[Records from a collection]
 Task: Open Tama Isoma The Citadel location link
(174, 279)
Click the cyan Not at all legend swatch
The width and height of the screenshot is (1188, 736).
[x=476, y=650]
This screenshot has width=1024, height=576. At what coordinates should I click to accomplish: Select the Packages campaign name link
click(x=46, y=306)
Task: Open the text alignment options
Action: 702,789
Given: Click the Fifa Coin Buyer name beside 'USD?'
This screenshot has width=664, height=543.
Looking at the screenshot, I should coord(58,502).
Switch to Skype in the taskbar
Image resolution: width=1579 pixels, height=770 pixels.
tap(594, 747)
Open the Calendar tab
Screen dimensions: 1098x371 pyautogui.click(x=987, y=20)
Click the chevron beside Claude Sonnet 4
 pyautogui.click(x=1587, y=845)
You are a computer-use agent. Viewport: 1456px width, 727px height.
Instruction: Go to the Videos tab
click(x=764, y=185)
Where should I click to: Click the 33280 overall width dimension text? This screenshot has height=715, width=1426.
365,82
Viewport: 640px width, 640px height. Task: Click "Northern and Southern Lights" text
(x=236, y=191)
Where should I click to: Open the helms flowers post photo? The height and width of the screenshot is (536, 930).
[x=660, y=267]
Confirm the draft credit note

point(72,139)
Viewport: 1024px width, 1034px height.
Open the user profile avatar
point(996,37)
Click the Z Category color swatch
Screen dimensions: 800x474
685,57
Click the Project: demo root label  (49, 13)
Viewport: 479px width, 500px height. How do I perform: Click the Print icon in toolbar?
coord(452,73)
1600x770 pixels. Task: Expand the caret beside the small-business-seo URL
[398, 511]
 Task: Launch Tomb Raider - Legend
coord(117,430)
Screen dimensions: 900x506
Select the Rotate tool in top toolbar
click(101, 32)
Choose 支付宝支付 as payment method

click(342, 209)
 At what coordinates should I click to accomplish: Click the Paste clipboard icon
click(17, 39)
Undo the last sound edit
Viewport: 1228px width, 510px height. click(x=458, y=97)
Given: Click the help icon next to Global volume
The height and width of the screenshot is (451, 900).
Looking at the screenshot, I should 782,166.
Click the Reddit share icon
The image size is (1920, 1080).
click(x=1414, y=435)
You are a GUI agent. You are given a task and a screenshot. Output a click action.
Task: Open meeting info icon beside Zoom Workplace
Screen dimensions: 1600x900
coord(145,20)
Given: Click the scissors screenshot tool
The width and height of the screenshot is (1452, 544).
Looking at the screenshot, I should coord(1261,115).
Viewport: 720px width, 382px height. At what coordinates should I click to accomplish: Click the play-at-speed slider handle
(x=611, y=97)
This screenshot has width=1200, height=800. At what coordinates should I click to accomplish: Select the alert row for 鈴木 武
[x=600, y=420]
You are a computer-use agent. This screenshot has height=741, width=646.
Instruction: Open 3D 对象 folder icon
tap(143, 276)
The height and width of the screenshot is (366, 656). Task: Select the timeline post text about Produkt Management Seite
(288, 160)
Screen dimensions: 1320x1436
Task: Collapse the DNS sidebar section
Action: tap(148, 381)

- _THE PROBLEM_
Only those lines running from the one containing "Screen dimensions: 1600x900" through the last line of the data above are to be copied, exactly, with both ends included.

- _YOUR SOLUTION_
Screen dimensions: 1600x900
coord(145,20)
Given: Click the scissors screenshot tool
The width and height of the screenshot is (1452, 544).
Looking at the screenshot, I should coord(1261,115).
Viewport: 720px width, 382px height. At what coordinates should I click to accomplish: Click the play-at-speed slider handle
(x=611, y=97)
This screenshot has width=1200, height=800. At what coordinates should I click to accomplish: Select the alert row for 鈴木 武
[x=600, y=420]
You are a computer-use agent. This screenshot has height=741, width=646.
Instruction: Open 3D 对象 folder icon
tap(143, 276)
The height and width of the screenshot is (366, 656). Task: Select the timeline post text about Produkt Management Seite
(288, 160)
Screen dimensions: 1320x1436
Task: Collapse the DNS sidebar section
Action: tap(148, 381)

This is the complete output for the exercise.